* Short exercise:
Copy the following records verbatim, one line after another.

▶

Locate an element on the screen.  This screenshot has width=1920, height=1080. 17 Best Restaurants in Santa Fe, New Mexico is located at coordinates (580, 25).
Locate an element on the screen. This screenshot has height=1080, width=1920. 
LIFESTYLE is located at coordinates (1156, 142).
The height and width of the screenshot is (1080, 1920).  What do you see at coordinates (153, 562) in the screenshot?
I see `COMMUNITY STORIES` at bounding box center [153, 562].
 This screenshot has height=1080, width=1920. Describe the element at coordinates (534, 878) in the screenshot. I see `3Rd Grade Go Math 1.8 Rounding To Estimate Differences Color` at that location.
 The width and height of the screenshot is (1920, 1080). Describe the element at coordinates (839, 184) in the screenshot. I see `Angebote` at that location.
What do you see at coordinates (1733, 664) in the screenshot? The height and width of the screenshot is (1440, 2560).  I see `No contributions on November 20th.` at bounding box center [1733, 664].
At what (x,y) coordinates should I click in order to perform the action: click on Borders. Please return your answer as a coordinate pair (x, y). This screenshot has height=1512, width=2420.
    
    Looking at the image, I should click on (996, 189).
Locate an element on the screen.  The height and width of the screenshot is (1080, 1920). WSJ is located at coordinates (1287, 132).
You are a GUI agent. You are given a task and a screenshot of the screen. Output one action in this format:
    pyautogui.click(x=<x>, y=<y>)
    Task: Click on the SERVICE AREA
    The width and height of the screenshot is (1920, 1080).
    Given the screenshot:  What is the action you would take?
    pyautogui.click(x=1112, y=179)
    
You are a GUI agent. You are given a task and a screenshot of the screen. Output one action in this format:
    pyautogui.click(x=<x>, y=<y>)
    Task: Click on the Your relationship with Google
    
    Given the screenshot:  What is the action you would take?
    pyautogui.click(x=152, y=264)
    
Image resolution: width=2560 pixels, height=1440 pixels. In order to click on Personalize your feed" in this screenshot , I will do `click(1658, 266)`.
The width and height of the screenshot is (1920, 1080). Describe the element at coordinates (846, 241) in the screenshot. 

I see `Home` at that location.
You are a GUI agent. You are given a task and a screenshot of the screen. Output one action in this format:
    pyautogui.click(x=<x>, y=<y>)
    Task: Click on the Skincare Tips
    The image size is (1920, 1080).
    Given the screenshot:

◀

* Output:
Locate an element on the screen.  This screenshot has width=1920, height=1080. 17 Best Restaurants in Santa Fe, New Mexico is located at coordinates (580, 25).
Locate an element on the screen. This screenshot has height=1080, width=1920. 
LIFESTYLE is located at coordinates (1156, 142).
The height and width of the screenshot is (1080, 1920).  What do you see at coordinates (153, 562) in the screenshot?
I see `COMMUNITY STORIES` at bounding box center [153, 562].
 This screenshot has height=1080, width=1920. Describe the element at coordinates (534, 878) in the screenshot. I see `3Rd Grade Go Math 1.8 Rounding To Estimate Differences Color` at that location.
 The width and height of the screenshot is (1920, 1080). Describe the element at coordinates (839, 184) in the screenshot. I see `Angebote` at that location.
What do you see at coordinates (1733, 664) in the screenshot? The height and width of the screenshot is (1440, 2560).  I see `No contributions on November 20th.` at bounding box center [1733, 664].
At what (x,y) coordinates should I click in order to perform the action: click on Borders. Please return your answer as a coordinate pair (x, y). This screenshot has height=1512, width=2420.
    
    Looking at the image, I should click on (996, 189).
Locate an element on the screen.  The height and width of the screenshot is (1080, 1920). WSJ is located at coordinates (1287, 132).
You are a GUI agent. You are given a task and a screenshot of the screen. Output one action in this format:
    pyautogui.click(x=<x>, y=<y>)
    Task: Click on the SERVICE AREA
    The width and height of the screenshot is (1920, 1080).
    Given the screenshot:  What is the action you would take?
    pyautogui.click(x=1112, y=179)
    
You are a GUI agent. You are given a task and a screenshot of the screen. Output one action in this format:
    pyautogui.click(x=<x>, y=<y>)
    Task: Click on the Your relationship with Google
    
    Given the screenshot:  What is the action you would take?
    pyautogui.click(x=152, y=264)
    
Image resolution: width=2560 pixels, height=1440 pixels. In order to click on Personalize your feed" in this screenshot , I will do `click(1658, 266)`.
The width and height of the screenshot is (1920, 1080). Describe the element at coordinates (846, 241) in the screenshot. 

I see `Home` at that location.
You are a GUI agent. You are given a task and a screenshot of the screen. Output one action in this format:
    pyautogui.click(x=<x>, y=<y>)
    Task: Click on the Skincare Tips
    The image size is (1920, 1080).
    Given the screenshot:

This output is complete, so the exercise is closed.